═════ Extracted records

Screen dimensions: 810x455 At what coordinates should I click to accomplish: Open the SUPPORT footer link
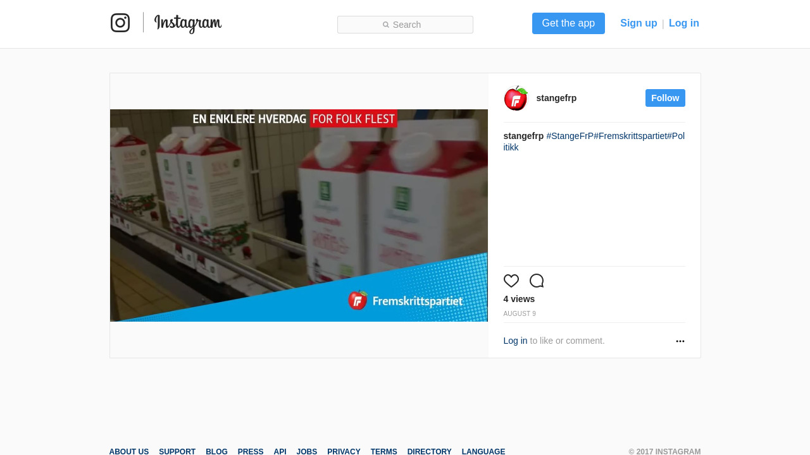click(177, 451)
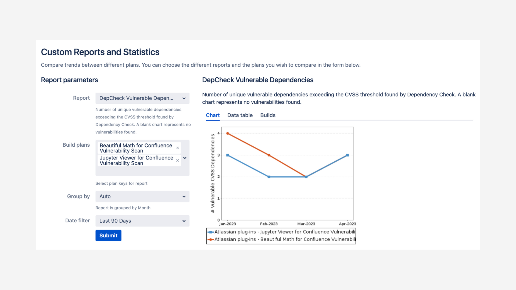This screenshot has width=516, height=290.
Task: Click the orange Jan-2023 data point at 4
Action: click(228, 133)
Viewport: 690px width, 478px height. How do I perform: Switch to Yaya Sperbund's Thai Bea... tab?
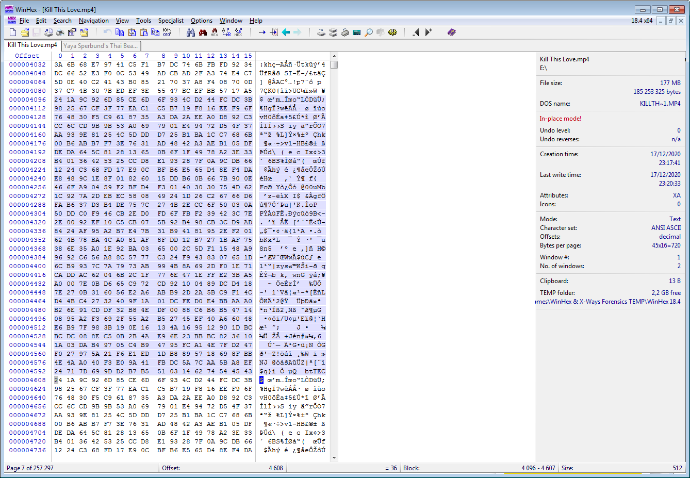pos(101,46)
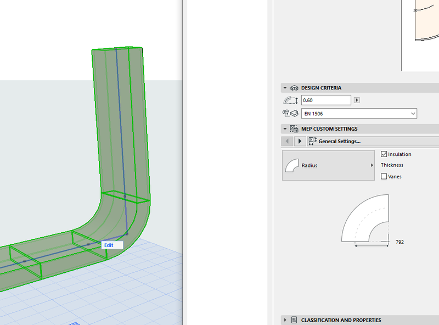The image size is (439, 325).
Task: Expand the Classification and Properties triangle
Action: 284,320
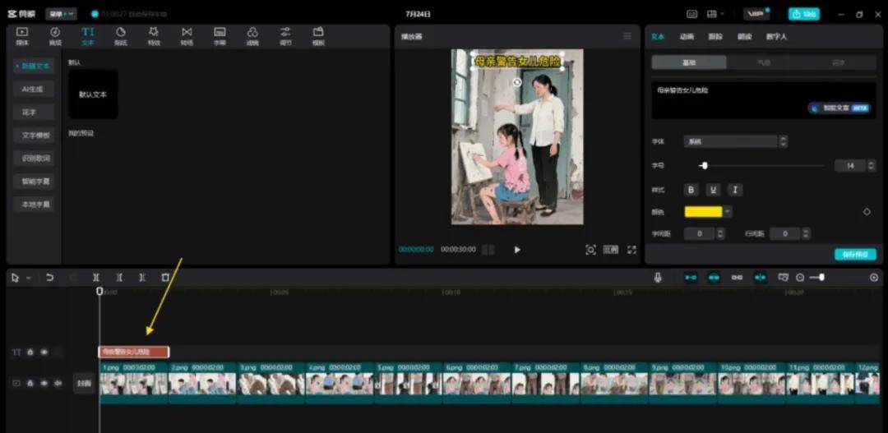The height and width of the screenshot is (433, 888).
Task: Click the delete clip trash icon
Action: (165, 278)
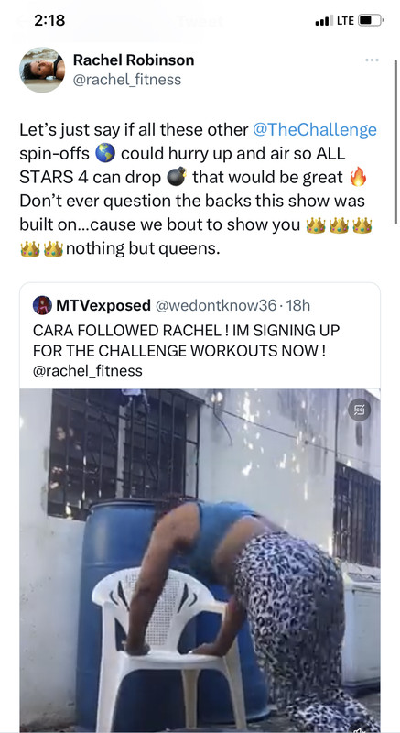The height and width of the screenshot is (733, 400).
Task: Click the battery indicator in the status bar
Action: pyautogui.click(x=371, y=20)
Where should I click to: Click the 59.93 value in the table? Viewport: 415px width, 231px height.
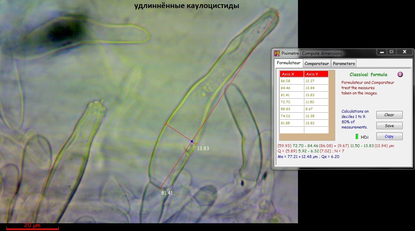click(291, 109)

══════════

• **Task details**: A word-for-word copy of every entry, with the pictures left out, is the required answer.

• **Exercise solution**:
Screen dimensions: 810x455 At what coordinates should I click to accomplish: Open the SUPPORT footer link
click(177, 451)
This screenshot has width=516, height=290.
Task: Click the orange Jan-2023 data point at 4
Action: click(228, 133)
Viewport: 690px width, 478px height. How do I perform: Switch to Yaya Sperbund's Thai Bea... tab?
pos(101,46)
The image size is (439, 325).
Task: Expand the Classification and Properties triangle
Action: 284,320
The height and width of the screenshot is (433, 888).
Task: Click the delete clip trash icon
Action: (165, 278)
The height and width of the screenshot is (733, 400).
Task: Click the battery indicator in the status bar
Action: pyautogui.click(x=371, y=20)
Where should I click to: Click the 59.93 value in the table? Viewport: 415px width, 231px height.
click(291, 109)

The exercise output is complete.